▶ [Exercise directions]: A complete, exact copy of the records below is the required result.

▶ [The data]:
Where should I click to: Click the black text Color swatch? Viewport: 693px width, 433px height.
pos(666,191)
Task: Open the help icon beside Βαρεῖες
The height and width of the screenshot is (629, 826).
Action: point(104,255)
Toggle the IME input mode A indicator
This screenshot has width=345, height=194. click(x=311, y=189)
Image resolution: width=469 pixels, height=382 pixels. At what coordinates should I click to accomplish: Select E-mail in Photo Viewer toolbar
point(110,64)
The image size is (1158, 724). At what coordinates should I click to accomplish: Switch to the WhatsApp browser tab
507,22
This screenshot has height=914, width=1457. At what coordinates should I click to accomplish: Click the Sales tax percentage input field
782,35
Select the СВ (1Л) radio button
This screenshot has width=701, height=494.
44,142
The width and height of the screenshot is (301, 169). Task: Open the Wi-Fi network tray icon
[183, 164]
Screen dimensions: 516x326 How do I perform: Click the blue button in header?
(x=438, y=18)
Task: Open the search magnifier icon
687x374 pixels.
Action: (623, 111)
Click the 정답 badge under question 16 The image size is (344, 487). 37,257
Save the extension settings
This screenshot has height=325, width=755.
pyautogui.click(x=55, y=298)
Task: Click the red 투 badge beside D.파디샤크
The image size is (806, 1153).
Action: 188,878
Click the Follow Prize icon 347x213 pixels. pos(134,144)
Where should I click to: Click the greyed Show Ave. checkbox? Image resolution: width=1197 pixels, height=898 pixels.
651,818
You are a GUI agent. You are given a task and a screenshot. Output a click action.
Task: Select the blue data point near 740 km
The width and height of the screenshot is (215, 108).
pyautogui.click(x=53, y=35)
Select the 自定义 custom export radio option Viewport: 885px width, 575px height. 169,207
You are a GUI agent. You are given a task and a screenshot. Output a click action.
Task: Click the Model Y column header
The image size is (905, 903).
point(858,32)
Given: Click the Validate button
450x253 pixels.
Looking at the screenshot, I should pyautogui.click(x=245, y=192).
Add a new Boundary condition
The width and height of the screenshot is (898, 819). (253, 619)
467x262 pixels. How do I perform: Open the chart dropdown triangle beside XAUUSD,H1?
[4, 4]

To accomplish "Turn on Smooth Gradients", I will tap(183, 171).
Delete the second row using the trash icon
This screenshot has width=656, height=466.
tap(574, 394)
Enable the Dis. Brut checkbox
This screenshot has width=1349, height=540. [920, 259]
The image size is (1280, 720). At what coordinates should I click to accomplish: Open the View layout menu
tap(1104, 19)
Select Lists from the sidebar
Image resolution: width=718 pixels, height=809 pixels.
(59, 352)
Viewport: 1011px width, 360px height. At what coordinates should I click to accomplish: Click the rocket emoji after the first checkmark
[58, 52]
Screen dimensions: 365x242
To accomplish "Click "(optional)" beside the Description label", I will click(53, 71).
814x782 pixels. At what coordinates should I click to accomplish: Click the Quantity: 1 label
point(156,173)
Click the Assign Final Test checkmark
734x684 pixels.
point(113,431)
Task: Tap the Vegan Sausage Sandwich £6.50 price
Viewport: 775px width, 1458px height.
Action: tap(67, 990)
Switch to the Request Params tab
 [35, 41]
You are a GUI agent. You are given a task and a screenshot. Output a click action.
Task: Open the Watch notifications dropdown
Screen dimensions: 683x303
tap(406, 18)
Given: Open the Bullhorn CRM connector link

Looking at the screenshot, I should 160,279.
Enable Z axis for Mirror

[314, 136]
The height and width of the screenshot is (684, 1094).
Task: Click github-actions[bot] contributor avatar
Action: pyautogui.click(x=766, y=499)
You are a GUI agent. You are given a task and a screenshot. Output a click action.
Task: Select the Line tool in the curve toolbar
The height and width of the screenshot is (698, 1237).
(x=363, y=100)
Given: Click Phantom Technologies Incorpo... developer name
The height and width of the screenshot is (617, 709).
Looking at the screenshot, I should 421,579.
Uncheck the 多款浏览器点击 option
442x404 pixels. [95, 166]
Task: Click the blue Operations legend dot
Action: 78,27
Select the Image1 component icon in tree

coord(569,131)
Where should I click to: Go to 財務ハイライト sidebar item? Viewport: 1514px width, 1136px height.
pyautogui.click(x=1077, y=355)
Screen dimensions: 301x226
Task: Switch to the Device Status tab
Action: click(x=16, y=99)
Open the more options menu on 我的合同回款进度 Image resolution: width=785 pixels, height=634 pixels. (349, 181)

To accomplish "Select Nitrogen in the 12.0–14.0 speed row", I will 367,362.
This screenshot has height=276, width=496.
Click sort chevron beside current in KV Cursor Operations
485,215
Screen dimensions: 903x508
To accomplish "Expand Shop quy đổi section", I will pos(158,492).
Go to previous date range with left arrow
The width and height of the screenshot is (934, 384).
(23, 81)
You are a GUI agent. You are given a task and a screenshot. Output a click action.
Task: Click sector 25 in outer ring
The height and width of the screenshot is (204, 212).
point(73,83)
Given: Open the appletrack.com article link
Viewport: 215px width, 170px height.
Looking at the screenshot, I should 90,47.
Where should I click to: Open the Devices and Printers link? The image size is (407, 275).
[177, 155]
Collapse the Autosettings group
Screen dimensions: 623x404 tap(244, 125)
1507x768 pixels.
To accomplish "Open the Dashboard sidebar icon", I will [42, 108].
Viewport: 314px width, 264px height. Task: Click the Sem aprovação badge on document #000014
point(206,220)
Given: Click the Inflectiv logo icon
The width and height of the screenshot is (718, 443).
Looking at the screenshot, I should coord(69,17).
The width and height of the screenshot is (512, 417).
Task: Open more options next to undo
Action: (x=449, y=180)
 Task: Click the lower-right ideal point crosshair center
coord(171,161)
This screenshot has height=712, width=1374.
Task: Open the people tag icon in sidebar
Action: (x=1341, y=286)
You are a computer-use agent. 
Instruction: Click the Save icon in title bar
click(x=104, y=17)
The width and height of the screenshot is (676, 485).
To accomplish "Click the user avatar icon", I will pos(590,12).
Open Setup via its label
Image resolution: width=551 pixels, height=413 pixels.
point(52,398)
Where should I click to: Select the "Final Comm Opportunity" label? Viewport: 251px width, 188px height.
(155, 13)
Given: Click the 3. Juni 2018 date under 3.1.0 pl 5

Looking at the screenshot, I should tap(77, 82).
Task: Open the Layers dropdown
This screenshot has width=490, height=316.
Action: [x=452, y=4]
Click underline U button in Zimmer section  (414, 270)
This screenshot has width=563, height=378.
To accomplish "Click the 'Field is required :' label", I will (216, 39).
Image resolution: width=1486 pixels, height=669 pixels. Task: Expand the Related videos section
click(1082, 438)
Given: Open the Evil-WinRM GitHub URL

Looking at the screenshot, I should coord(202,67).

▶ [Response box]:
Where should I click to: Click the black text Color swatch? Viewport: 693px width, 433px height.
pos(666,191)
Task: Open the help icon beside Βαρεῖες
The height and width of the screenshot is (629, 826).
Action: point(104,255)
Toggle the IME input mode A indicator
This screenshot has width=345, height=194. click(x=311, y=189)
Image resolution: width=469 pixels, height=382 pixels. At what coordinates should I click to accomplish: Select E-mail in Photo Viewer toolbar
point(110,64)
The image size is (1158, 724). At what coordinates should I click to accomplish: Switch to the WhatsApp browser tab
507,22
This screenshot has height=914, width=1457. At what coordinates should I click to accomplish: Click the Sales tax percentage input field
782,35
Select the СВ (1Л) radio button
This screenshot has width=701, height=494.
44,142
The width and height of the screenshot is (301, 169). Task: Open the Wi-Fi network tray icon
[183, 164]
Screen dimensions: 516x326 How do I perform: Click the blue button in header?
(x=438, y=18)
Task: Open the search magnifier icon
687x374 pixels.
Action: (623, 111)
Click the 정답 badge under question 16 The image size is (344, 487). 37,257
Save the extension settings
This screenshot has height=325, width=755.
pyautogui.click(x=55, y=298)
Task: Click the red 투 badge beside D.파디샤크
The image size is (806, 1153).
Action: 188,878
Click the Follow Prize icon 347x213 pixels. pos(134,144)
Where should I click to: Click the greyed Show Ave. checkbox? Image resolution: width=1197 pixels, height=898 pixels.
651,818
You are a GUI agent. You are given a task and a screenshot. Output a click action.
Task: Select the blue data point near 740 km
The width and height of the screenshot is (215, 108).
pyautogui.click(x=53, y=35)
Select the 自定义 custom export radio option Viewport: 885px width, 575px height. 169,207
You are a GUI agent. You are given a task and a screenshot. Output a click action.
Task: Click the Model Y column header
The image size is (905, 903).
point(858,32)
Given: Click the Validate button
450x253 pixels.
Looking at the screenshot, I should pyautogui.click(x=245, y=192).
Add a new Boundary condition
The width and height of the screenshot is (898, 819). (253, 619)
467x262 pixels. How do I perform: Open the chart dropdown triangle beside XAUUSD,H1?
[4, 4]

To accomplish "Turn on Smooth Gradients", I will tap(183, 171).
Delete the second row using the trash icon
This screenshot has width=656, height=466.
tap(574, 394)
Enable the Dis. Brut checkbox
This screenshot has width=1349, height=540. [920, 259]
The image size is (1280, 720). At what coordinates should I click to accomplish: Open the View layout menu
tap(1104, 19)
Select Lists from the sidebar
Image resolution: width=718 pixels, height=809 pixels.
(59, 352)
Viewport: 1011px width, 360px height. At what coordinates should I click to accomplish: Click the rocket emoji after the first checkmark
[58, 52]
Screen dimensions: 365x242
To accomplish "Click "(optional)" beside the Description label", I will click(53, 71).
814x782 pixels. At what coordinates should I click to accomplish: Click the Quantity: 1 label
point(156,173)
Click the Assign Final Test checkmark
734x684 pixels.
point(113,431)
Task: Tap the Vegan Sausage Sandwich £6.50 price
Viewport: 775px width, 1458px height.
Action: tap(67, 990)
Switch to the Request Params tab
 [35, 41]
You are a GUI agent. You are given a task and a screenshot. Output a click action.
Task: Open the Watch notifications dropdown
Screen dimensions: 683x303
tap(406, 18)
Given: Open the Bullhorn CRM connector link

Looking at the screenshot, I should 160,279.
Enable Z axis for Mirror

[314, 136]
The height and width of the screenshot is (684, 1094).
Task: Click github-actions[bot] contributor avatar
Action: pyautogui.click(x=766, y=499)
You are a GUI agent. You are given a task and a screenshot. Output a click action.
Task: Select the Line tool in the curve toolbar
The height and width of the screenshot is (698, 1237).
(x=363, y=100)
Given: Click Phantom Technologies Incorpo... developer name
The height and width of the screenshot is (617, 709).
Looking at the screenshot, I should 421,579.
Uncheck the 多款浏览器点击 option
442x404 pixels. [95, 166]
Task: Click the blue Operations legend dot
Action: 78,27
Select the Image1 component icon in tree

coord(569,131)
Where should I click to: Go to 財務ハイライト sidebar item? Viewport: 1514px width, 1136px height.
pyautogui.click(x=1077, y=355)
Screen dimensions: 301x226
Task: Switch to the Device Status tab
Action: click(x=16, y=99)
Open the more options menu on 我的合同回款进度 Image resolution: width=785 pixels, height=634 pixels. (349, 181)

To accomplish "Select Nitrogen in the 12.0–14.0 speed row", I will 367,362.
This screenshot has height=276, width=496.
Click sort chevron beside current in KV Cursor Operations
485,215
Screen dimensions: 903x508
To accomplish "Expand Shop quy đổi section", I will pos(158,492).
Go to previous date range with left arrow
The width and height of the screenshot is (934, 384).
(23, 81)
You are a GUI agent. You are given a task and a screenshot. Output a click action.
Task: Click sector 25 in outer ring
The height and width of the screenshot is (204, 212).
point(73,83)
Given: Open the appletrack.com article link
Viewport: 215px width, 170px height.
Looking at the screenshot, I should 90,47.
Where should I click to: Open the Devices and Printers link? The image size is (407, 275).
[177, 155]
Collapse the Autosettings group
Screen dimensions: 623x404 tap(244, 125)
1507x768 pixels.
To accomplish "Open the Dashboard sidebar icon", I will [42, 108].
Viewport: 314px width, 264px height. Task: Click the Sem aprovação badge on document #000014
point(206,220)
Given: Click the Inflectiv logo icon
The width and height of the screenshot is (718, 443).
Looking at the screenshot, I should coord(69,17).
The width and height of the screenshot is (512, 417).
Task: Open more options next to undo
Action: (x=449, y=180)
 Task: Click the lower-right ideal point crosshair center
coord(171,161)
This screenshot has height=712, width=1374.
Task: Open the people tag icon in sidebar
Action: (x=1341, y=286)
You are a computer-use agent. 
Instruction: Click the Save icon in title bar
click(x=104, y=17)
The width and height of the screenshot is (676, 485).
To accomplish "Click the user avatar icon", I will pos(590,12).
Open Setup via its label
Image resolution: width=551 pixels, height=413 pixels.
point(52,398)
Where should I click to: Select the "Final Comm Opportunity" label? Viewport: 251px width, 188px height.
(155, 13)
Given: Click the 3. Juni 2018 date under 3.1.0 pl 5

Looking at the screenshot, I should tap(77, 82).
Task: Open the Layers dropdown
This screenshot has width=490, height=316.
Action: [x=452, y=4]
Click underline U button in Zimmer section  (414, 270)
This screenshot has width=563, height=378.
To accomplish "Click the 'Field is required :' label", I will (216, 39).
Image resolution: width=1486 pixels, height=669 pixels. Task: Expand the Related videos section
click(1082, 438)
Given: Open the Evil-WinRM GitHub URL

Looking at the screenshot, I should coord(202,67).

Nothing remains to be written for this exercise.